A suspected scam store, featuring hard-to-find gadgets priced below the norm, topped Google search results for days.
MyTechDomestic accepted payments via direct bank transfers only – despite indicating support for credit cards and PayPal – and falsely claimed to be owned by a UK-registered company.
It was flagged to Google last week but the US company took action only after being contacted by BBC News on Monday.
The site’s operator did not respond to several requests for comment.
However, the platform went offline shortly after BBC News asked for a response to customers’ claims it amounted to a “scam”.
Action Fraud – the UK’s national reporting centre for fraud and cyber-crime – is looking into the matter after receiving a complaint from a member of the public.
“Given the large numbers of people who view these adverts, Google should move much more quickly in response to reports of scams, and be proactive about vetting them to help prevent people losing money to fraudsters,” Which? Computing editor Kate Bevan said.
MyTechDomestic’s website was registered with a Canadian domain registrar on 19 April.
It was subsequently promoted via ads bought from Google’s Shopping service, meaning its listings featured a “By Google” tag when they appeared within its search results.
By late last week, the site was top billed for several gadgets sold out or priced at a premium elsewhere.
These ads appeared at the top of Google’s mobile search results and to the side of some desktop searches.
The products included:
- the Oculus Quest virtual-reality headset, 64GB edition
- the Fortnite edition of the Sony PlayStation 4
- Reebok’s GX40S cross-trainer
The store often indicated it had relatively low supplies left in stock and frequently priced products at an 18% discount.
And although its pages featured logos for American Express, Mastercard and PayPal, at point-of-sale it allowed customers to pay via a bank transfer only.

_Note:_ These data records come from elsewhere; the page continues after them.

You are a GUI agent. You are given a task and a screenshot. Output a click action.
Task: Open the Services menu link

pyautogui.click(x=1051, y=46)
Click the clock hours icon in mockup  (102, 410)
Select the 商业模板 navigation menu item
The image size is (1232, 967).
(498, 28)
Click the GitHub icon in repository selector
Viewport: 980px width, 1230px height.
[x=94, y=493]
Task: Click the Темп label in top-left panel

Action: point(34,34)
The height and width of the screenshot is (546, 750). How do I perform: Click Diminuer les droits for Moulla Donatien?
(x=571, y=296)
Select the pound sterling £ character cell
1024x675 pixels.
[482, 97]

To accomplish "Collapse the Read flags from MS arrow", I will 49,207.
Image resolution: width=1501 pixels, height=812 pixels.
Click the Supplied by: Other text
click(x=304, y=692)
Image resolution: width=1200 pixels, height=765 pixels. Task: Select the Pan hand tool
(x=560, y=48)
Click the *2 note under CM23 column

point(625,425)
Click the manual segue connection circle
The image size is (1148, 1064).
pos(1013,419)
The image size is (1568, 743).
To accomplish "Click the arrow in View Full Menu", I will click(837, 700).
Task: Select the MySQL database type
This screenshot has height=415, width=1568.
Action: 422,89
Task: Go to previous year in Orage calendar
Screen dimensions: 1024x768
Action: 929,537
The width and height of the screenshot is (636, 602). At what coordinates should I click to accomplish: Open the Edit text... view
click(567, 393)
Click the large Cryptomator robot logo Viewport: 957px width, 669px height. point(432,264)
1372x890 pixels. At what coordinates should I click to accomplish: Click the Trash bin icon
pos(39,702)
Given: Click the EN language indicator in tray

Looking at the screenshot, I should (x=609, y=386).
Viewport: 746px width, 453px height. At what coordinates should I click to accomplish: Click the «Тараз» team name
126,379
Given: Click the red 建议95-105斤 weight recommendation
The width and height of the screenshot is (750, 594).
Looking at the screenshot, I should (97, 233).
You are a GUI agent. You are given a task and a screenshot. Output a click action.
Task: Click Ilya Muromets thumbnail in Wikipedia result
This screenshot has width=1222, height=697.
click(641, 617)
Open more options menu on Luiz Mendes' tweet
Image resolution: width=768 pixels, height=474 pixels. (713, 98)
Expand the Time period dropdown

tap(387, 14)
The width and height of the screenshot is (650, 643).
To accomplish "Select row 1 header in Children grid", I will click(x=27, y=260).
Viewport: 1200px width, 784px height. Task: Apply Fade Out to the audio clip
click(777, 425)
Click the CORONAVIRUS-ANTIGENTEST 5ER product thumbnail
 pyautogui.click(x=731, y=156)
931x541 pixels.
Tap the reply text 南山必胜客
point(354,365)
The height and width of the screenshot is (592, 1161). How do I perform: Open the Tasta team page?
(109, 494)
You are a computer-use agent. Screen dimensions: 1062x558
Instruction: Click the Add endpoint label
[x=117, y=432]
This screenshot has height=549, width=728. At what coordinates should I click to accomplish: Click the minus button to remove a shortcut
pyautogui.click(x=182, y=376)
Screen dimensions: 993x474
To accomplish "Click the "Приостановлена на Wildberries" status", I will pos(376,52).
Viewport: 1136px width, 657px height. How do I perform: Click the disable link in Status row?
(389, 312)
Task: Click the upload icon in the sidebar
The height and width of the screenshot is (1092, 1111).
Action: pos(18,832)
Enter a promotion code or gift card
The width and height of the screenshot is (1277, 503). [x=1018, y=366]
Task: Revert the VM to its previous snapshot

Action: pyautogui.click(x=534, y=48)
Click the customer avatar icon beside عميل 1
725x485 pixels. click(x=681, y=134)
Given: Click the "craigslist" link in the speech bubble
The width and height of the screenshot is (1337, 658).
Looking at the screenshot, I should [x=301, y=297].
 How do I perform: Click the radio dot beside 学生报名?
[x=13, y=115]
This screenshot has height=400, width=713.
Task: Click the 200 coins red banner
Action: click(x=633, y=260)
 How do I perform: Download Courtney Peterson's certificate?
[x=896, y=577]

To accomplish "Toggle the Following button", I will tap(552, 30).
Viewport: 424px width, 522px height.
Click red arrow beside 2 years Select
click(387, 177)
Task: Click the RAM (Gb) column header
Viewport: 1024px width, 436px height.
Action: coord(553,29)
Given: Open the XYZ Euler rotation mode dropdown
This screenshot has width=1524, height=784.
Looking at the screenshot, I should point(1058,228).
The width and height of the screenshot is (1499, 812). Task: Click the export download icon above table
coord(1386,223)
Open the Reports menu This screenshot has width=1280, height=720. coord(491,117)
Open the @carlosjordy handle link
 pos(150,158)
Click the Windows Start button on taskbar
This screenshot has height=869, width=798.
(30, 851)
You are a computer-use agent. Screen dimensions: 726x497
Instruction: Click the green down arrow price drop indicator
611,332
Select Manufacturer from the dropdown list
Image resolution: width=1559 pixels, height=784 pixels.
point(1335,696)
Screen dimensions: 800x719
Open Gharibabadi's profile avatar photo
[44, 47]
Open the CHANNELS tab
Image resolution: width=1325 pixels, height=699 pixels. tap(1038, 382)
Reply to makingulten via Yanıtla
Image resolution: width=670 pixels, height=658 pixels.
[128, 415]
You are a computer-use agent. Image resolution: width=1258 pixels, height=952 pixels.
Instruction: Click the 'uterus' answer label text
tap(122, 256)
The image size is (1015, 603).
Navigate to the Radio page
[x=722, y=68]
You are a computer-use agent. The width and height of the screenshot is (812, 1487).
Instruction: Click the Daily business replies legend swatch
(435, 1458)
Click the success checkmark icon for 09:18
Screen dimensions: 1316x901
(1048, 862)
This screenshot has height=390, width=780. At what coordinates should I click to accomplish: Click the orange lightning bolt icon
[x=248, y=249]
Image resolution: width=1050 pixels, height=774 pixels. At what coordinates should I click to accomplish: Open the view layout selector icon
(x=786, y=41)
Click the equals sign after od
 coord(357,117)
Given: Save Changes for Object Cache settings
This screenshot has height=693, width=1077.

Initially, it listed a Paris-based account.
But after one user drew attention to this being unusual, on a post to MoneySavingExpert.com’s forum, the site switched to using a English bank.
MyTechDomestic stated it was operated by a London-based corporation, for which it provided an address and registration number.
But that company turned out to be a seven-year-old business consultancy with similar initials, which denied involvement.
“MyTechDomestic is nothing whatsoever to do with MTDO Ltd,” a spokesman said.
“We don’t sell anything on the internet and we were shocked that it was that easy to set up something that steals someone else’s company’s identity.”
MTDO said it had reported the issue to Google on Friday, 8 May, via its Report Phishing tool.
However, the adverts remained online until Monday evening.
After being contacted by BBC News, Google began its own investigation.
It concluded the site had violated its “misrepresentation policy” and should have been dealt with more quickly.
“We take dishonest business practices very seriously and consider them to be an egregious violation of our policies,” a spokeswoman said.
“We have a tool where anyone can report these ads and these complaints are reviewed manually by our team.
“In 2019, we removed 2.7 billion bad ads and we’re constantly updating our policies as we see new threats emerge.”
The site’s registrar, PlanetHoster, confirmed it had also taken action of its own.
“Currently, the website mytechdomestic.com is suspended for a violation of our policy,” it said in a statement.
“Unfortunately, we cannot share more information about this case without an official warrant.”
Meanwhile, several of the site’s users voiced concerns they may have been “scammed” out of hundreds of pounds, in complaints posted to TrustPilot’s review site.
“[An] investigation is currently ongoing with my bank and the Action Fraud police,” one told BBC News.
One cyber-security expert said consumers should be “wary” of listings from unfamiliar names – even if they were promoted by Google.
“Having been warned of a suspicious site, Google could easily have confirmed that the site was less than a month old and asking for payment in a way which doesn’t protect consumers,” Graham Cluley said.
“At the very least, it should have suspended the shopping lists while it investigated the domain.”